▶ [Source records]:
- - - -
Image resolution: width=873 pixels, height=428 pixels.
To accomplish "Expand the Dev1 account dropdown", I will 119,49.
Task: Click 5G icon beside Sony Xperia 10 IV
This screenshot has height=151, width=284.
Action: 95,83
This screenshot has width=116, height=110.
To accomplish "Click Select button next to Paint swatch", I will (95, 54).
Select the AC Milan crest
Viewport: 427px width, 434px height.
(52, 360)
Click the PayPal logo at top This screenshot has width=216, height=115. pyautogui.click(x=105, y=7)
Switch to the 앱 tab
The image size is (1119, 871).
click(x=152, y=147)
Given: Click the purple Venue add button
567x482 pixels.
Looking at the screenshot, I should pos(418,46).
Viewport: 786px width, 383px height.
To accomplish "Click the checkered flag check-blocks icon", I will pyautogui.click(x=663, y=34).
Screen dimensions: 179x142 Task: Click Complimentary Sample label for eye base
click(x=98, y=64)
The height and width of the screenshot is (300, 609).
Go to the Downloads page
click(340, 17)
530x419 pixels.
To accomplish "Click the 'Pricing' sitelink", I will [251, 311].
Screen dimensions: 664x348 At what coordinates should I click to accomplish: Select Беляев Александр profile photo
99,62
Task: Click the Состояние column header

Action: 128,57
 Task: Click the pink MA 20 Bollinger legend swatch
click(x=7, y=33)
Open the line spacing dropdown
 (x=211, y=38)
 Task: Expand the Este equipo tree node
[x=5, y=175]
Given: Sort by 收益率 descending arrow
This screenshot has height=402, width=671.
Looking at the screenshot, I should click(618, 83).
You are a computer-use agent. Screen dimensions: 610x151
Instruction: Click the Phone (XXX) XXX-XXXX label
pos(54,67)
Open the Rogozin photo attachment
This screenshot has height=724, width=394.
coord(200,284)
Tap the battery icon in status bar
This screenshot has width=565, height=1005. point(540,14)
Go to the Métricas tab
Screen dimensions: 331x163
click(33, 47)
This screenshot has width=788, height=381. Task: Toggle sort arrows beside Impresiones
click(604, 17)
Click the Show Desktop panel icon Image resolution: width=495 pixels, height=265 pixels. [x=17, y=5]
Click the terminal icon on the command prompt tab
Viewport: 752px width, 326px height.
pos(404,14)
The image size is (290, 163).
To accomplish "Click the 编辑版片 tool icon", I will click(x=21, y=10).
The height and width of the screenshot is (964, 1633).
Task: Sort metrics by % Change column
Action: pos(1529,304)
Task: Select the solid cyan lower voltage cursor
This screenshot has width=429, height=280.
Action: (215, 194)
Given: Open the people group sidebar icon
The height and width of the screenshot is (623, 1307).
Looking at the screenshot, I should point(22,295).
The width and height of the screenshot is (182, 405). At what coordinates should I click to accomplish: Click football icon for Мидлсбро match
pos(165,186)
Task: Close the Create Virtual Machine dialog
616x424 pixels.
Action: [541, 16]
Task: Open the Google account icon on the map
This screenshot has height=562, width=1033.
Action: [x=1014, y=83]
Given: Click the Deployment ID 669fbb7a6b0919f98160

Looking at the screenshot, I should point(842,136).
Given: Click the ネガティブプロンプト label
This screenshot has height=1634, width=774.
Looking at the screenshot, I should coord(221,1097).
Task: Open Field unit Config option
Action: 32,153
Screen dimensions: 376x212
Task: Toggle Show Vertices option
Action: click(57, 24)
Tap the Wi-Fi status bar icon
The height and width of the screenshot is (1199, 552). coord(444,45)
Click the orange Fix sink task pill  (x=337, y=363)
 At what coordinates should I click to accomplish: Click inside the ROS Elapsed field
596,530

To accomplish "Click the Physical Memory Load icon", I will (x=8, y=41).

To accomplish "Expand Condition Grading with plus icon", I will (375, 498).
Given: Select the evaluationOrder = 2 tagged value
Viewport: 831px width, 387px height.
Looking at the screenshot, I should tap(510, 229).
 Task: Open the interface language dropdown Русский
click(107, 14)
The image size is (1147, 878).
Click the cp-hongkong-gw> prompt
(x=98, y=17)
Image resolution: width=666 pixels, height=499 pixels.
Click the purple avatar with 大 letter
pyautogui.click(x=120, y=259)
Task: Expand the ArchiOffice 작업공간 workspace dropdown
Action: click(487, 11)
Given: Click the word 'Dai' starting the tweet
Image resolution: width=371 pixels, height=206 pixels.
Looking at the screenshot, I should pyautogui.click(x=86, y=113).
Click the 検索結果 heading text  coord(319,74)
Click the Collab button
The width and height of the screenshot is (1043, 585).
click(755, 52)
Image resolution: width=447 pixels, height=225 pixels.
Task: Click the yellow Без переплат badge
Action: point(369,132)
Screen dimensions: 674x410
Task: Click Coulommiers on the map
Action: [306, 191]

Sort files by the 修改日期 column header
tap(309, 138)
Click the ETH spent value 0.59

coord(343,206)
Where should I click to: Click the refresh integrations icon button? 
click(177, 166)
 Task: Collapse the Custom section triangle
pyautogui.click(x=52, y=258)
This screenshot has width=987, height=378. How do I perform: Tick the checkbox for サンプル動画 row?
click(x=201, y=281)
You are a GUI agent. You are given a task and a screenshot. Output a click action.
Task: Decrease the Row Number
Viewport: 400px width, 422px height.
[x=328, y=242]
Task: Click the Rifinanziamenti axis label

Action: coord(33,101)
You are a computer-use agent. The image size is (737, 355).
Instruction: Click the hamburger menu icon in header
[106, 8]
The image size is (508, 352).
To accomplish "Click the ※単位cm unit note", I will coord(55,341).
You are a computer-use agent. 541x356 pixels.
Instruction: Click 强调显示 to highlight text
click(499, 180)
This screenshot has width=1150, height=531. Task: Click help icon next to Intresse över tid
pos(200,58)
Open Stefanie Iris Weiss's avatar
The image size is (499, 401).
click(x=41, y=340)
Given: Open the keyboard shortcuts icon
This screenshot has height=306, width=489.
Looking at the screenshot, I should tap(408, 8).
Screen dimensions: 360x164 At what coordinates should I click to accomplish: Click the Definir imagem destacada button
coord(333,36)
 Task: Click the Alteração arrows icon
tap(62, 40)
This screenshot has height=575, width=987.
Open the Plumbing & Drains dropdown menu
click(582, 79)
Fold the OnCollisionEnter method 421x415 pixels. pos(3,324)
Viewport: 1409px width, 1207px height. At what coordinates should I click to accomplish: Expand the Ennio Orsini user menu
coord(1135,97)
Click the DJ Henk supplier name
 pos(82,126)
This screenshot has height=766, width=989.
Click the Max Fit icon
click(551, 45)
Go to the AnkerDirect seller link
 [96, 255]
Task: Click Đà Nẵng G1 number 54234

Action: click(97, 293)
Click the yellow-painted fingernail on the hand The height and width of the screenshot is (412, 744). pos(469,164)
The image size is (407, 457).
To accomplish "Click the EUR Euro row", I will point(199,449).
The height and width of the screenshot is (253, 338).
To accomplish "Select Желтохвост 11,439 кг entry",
- - - -
▶ [What to do]: Your output must be the exact lines from the one containing "The image size is (508, 352)." through the end of the data above, both included, and nothing more.

▶ [Exercise solution]:
The image size is (508, 352).
To accomplish "Click the ※単位cm unit note", I will coord(55,341).
You are a computer-use agent. 541x356 pixels.
Instruction: Click 强调显示 to highlight text
click(499, 180)
This screenshot has width=1150, height=531. Task: Click help icon next to Intresse över tid
pos(200,58)
Open Stefanie Iris Weiss's avatar
The image size is (499, 401).
click(x=41, y=340)
Given: Open the keyboard shortcuts icon
This screenshot has height=306, width=489.
Looking at the screenshot, I should tap(408, 8).
Screen dimensions: 360x164 At what coordinates should I click to accomplish: Click the Definir imagem destacada button
coord(333,36)
 Task: Click the Alteração arrows icon
tap(62, 40)
This screenshot has height=575, width=987.
Open the Plumbing & Drains dropdown menu
click(582, 79)
Fold the OnCollisionEnter method 421x415 pixels. pos(3,324)
Viewport: 1409px width, 1207px height. At what coordinates should I click to accomplish: Expand the Ennio Orsini user menu
coord(1135,97)
Click the DJ Henk supplier name
 pos(82,126)
This screenshot has height=766, width=989.
Click the Max Fit icon
click(551, 45)
Go to the AnkerDirect seller link
 [96, 255]
Task: Click Đà Nẵng G1 number 54234

Action: click(97, 293)
Click the yellow-painted fingernail on the hand The height and width of the screenshot is (412, 744). pos(469,164)
The image size is (407, 457).
To accomplish "Click the EUR Euro row", I will point(199,449).
The height and width of the screenshot is (253, 338).
To accomplish "Select Желтохвост 11,439 кг entry",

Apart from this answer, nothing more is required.